**TEXTE FOURNI:**
......

Entre deux doses, les médecins viennent réexpliquer leur diagnostic
aux patients avec force graphiques
et les convaincre que tout ceci est pour leur bien. Le corps infirmier, lui,
s’assure de l’application du traitement et surtout de convaincre avec de belles
paroles les quelques individus récalcitrants. Ne se rappelant plus d'avoir vu autre chose que
ce qu’on leur présente sur l’écran ou d'avoir entendu d’autre voix que celles des
soignants, la réalité est pour ces individus telle qu’on la leur présente.
Or, que se passerait-il si, suite à une coupure dans les services
ou à la négligence du personnel, un de ces drôles de spécimens venait à être
débranché? Si, par pur accident ou
avec un peu d’aide, celui-ci se dirigeait vers la sortie? Comme il a toujours
été drogué, il sera momentanément choqué par les impressions désagréables qui
le submergent, mais sans doute pas autant que par l’inconfort lié à sa liberté
de mouvement retrouvée. Tout de même, que se passerait-il s’il finissait contre
toutes espérances par franchir le seuil? Imaginez-le regarder pour comme pour la première
fois le monde tel qu’il est, sans pause publicitaire. Ne croyez-vous pas qu’il
serait incapable de comprendre ce qui se passe, qu’il penserait que les choses
qu’il voyait auparavant étaient plus vraies que celles qu’il voit à présent?

......

**CONSIGNES DE TRAVAIL:**
Répondez, s'il vous plaît, à ces questions sur le texte fourni :
(a) Que font les médecins entre deux doses ?
(b) De quoi le corps infirmier s'assure-t-il ?
(c) Qu'est-ce qui choquerait momentanément le spécimen débranché ?
Le matériel ci-dessous ne joue aucun rôle ici.

**DONNÉES RÉPERTORIÉES:**
......

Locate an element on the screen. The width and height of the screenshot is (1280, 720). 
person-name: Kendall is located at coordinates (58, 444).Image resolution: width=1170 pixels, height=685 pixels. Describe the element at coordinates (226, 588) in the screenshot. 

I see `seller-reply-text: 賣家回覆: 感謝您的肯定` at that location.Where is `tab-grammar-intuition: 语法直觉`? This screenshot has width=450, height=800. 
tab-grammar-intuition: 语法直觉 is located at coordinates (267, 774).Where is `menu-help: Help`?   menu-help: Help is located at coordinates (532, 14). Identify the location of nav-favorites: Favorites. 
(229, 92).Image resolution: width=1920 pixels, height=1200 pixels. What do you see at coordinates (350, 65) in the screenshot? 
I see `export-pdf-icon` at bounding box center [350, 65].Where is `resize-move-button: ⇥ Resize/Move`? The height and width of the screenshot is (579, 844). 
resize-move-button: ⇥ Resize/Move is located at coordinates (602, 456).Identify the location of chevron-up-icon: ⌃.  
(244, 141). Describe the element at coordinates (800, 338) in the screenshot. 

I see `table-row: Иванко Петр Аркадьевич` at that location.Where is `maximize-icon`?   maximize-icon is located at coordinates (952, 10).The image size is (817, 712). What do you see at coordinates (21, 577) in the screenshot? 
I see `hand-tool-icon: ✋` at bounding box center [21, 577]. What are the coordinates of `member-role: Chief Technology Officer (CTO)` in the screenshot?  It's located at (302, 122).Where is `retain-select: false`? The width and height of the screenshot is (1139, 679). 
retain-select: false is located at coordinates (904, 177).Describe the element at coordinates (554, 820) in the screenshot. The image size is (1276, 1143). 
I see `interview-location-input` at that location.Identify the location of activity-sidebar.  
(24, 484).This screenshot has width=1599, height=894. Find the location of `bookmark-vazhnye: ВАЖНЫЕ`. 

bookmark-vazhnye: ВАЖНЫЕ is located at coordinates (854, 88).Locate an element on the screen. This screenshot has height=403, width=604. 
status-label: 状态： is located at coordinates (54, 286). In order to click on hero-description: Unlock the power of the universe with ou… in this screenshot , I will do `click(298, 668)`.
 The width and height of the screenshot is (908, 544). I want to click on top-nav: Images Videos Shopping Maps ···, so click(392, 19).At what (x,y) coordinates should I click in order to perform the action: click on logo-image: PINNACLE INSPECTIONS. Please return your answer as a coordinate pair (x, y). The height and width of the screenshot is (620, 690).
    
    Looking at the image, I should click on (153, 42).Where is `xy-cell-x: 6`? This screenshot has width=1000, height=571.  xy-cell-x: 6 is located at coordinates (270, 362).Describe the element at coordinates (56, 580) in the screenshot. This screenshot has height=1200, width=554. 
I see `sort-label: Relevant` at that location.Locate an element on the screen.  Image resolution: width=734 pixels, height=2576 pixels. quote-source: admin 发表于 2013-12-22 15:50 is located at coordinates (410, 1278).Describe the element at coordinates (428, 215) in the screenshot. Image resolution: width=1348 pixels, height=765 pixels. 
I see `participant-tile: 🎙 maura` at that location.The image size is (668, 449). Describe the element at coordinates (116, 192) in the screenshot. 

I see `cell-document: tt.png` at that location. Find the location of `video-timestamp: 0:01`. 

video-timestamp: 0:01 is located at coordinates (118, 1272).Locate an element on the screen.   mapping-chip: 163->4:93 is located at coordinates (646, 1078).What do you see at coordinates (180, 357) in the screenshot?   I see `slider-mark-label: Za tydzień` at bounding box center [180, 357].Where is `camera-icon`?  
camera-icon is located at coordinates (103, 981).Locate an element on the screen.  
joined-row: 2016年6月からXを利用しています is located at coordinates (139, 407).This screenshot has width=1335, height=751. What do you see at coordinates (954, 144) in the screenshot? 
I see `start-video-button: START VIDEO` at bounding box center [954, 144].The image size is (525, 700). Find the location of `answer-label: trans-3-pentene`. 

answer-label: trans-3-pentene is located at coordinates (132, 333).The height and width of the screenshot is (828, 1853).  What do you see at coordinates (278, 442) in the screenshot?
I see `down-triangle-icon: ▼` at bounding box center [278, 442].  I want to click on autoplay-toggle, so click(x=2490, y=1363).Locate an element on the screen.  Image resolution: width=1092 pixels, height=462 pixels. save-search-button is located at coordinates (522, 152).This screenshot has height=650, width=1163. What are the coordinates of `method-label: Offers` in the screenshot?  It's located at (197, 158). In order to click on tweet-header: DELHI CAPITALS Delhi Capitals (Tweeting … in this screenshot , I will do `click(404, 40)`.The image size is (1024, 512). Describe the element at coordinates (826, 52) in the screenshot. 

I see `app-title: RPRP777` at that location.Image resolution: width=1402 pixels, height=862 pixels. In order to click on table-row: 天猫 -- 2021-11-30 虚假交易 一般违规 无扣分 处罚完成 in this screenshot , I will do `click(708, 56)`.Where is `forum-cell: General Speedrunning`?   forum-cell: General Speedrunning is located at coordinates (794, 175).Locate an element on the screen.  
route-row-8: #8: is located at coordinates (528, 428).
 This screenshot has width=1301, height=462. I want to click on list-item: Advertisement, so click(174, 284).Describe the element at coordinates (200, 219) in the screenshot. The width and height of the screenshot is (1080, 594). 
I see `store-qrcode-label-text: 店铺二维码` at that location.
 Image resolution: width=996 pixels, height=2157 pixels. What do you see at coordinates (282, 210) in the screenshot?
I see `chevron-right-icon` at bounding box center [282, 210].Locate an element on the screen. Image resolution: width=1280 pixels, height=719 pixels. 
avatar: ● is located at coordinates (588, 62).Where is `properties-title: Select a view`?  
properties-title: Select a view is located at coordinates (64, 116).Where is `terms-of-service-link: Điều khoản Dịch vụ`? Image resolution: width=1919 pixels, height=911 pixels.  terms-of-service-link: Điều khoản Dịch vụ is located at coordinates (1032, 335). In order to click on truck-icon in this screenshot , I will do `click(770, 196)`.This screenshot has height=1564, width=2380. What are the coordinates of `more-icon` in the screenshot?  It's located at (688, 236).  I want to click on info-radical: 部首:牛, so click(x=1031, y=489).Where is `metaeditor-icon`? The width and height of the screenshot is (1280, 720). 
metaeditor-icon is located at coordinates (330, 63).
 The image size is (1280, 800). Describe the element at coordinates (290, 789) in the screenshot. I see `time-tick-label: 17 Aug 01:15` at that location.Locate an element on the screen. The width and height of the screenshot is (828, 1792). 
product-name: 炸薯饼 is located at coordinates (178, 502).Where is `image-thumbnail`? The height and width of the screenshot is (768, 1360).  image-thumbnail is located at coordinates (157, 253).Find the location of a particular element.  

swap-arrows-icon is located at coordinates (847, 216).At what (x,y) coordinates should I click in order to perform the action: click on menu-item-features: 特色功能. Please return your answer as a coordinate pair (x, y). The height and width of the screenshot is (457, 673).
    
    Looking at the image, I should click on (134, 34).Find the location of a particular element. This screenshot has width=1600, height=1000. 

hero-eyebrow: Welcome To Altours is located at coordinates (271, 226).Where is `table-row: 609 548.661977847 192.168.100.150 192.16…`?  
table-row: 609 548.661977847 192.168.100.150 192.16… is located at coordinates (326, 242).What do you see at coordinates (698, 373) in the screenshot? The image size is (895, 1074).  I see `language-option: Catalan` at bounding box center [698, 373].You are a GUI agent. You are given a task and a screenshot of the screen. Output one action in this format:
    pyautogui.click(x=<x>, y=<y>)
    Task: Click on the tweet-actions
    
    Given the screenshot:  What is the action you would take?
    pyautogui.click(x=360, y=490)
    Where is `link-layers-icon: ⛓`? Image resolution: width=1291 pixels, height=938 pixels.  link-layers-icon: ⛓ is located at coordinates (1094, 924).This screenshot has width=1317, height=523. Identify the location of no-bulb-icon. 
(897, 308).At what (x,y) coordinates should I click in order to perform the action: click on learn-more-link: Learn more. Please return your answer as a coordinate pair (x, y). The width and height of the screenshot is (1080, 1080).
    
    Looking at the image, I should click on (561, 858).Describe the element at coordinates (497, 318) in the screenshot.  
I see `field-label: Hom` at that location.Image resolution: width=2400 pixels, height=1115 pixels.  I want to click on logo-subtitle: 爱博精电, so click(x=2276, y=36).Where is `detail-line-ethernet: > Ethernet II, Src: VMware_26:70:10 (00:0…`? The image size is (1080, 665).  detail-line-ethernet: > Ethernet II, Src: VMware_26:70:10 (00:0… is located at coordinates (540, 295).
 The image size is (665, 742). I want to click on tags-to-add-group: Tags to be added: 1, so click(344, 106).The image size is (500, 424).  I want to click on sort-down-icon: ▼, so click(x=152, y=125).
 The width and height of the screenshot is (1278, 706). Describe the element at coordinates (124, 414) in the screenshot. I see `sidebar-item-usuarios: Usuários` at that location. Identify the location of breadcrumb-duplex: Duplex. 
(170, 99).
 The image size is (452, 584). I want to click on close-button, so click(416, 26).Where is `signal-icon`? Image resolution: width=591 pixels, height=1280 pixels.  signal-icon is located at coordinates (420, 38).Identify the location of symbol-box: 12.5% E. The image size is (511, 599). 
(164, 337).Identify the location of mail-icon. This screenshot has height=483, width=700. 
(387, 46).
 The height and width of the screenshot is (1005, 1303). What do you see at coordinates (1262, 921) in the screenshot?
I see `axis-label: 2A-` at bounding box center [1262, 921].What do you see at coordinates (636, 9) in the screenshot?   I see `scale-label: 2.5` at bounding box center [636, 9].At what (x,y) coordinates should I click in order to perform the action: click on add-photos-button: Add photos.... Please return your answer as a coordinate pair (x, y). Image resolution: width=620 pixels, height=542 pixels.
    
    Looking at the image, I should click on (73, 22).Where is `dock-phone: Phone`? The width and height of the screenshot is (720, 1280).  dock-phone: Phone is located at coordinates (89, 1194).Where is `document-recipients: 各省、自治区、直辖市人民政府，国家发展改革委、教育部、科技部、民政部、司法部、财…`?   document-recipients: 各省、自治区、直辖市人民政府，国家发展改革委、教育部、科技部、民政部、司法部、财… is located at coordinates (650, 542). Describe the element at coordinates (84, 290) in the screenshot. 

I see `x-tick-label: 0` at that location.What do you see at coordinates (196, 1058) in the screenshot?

......

**ZONE DE RÉPONSE:**
(a) Ils viennent réexpliquer leur diagnostic aux patients avec force graphiques et les convaincre que tout ceci est pour leur bien.
(b) De l'application du traitement et surtout de convaincre avec de belles paroles les quelques individus récalcitrants.
(c) Les impressions désagréables qui le submergent.